The economy widely hailed last year as Asia’s next tiger has been battered by double-digit inflation, a ballooning trade gap, a tanked stock market and worries about the currency and banking sector.
Credit rating agencies Standard & Poor’s, Fitch and Moody’s and several investment banks have revised downward their outlooks for Vietnam at a time when the specter of a US recession could spell global trouble.
PHOTO: AFP
Aseambankers Research said: “The worst-case scenario would be for Vietnam to suffer massive capital flight, triggering a balance of payment crisis and forcing the country to go to the International Monetary Fund for help.”
Analyst Adam Le Mesurier wrote for consultancy DSG Asia that “an ‘IMF-program- style’ policy response will be needed within six months,” including monetary and fiscal tightening and a dong currency devaluation.”
Many investors and donors in Vietnam remain upbeat about the market of 86 million, pointing to strong exports — including food and oil — investment inflows, growing tourism and the potential of its young workforce.
“It’s too easy to get excited and claim that Vietnam has gone from poster child to problem child,” EU chief country representative Sean Doyle said. “But I’m not sure it’s very wise and very balanced ... Vietnam, if it can keep steady, stick with the right policies, will be attractive.”
Nonetheless, the turnaround in investor perception has been stunning.
Communist Vietnam’s entry into the WTO last year fuelled enthusiasm for the low-wage “mini-China,” bringing an influx of foreign cash.
Domestic investors gambled on a sky-rocketing stock exchange, the government went on a spending spree and banks lent freely, fuelling rapid credit growth.
The wheels started to come off about half a year ago, when inflation hit double digits as the economy tried to digest US$6 billion in foreign direct investment (FDI) disbursed last year, or 8.4 percent of GDP.
Since the start of the year, prices have galloped, driven by global food and energy costs, to 25 percent year-on-year inflation last month. Wage demands sparked 300 labor strikes in the first quarter alone.
“The wage-price spiral that appears to be beginning, if it becomes embedded, could make matters much worse,” said an HSBC report that predicted a rise to 30 percent inflation amid hoarding of commodities.
Another alarm bell sounded when surging imports drove the trade deficit to US$14.4 billion last month, compared to US$12 billion for all of last year.
The stock market has tumbled amid tighter credit and falling investor confidence, turning from the world’s best to worst performing bourse. Last week it crashed below 400 points, from its high of over 1,100 last March.
Many investors have bought gold or offloaded value-losing dong for greenbacks, briefly sending the black market rate in Vietnam to 18,500 to the dollar last week, against the official rate of around 16,000.

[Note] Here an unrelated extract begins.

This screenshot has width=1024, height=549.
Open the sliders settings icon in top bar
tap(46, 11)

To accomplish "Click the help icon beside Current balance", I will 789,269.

Standard Chartered Bank said recently that the “Vietnamese dong has come under downward pressure, and such pressure is likely to persist until solid improvement is seen in the trade balance.”
Some observers now fear a banking crisis amid tighter liquidity, depositor-flight and non-performing loans.
“Urgent action is required in the financial sector,” said Michael Pease, chairman of the Vietnam Business Forum. “Vulnerability of some financial institutions threatens not just the domestic financial sector but also the confidence of foreign investors.”
Vietnam’s government — which has adopted a fight-inflation-first strategy and pledged other economic fixes — has lowered its economic growth target for this year to 7 percent from last year’s blistering 8.5 percent.
IMF country chief Benedict Bingham has suggested Vietnam cool its “overheated” economy with higher interest rates and public spending cuts, freeing up of the exchange rate and accelerated reforms of its state-owned enterprises.
While Bingham said the IMF was “encouraged” by government plans to fix the economy, he called for “a concrete and convincing policy package that will bolster investor confidence and restore macroeconomic stability.”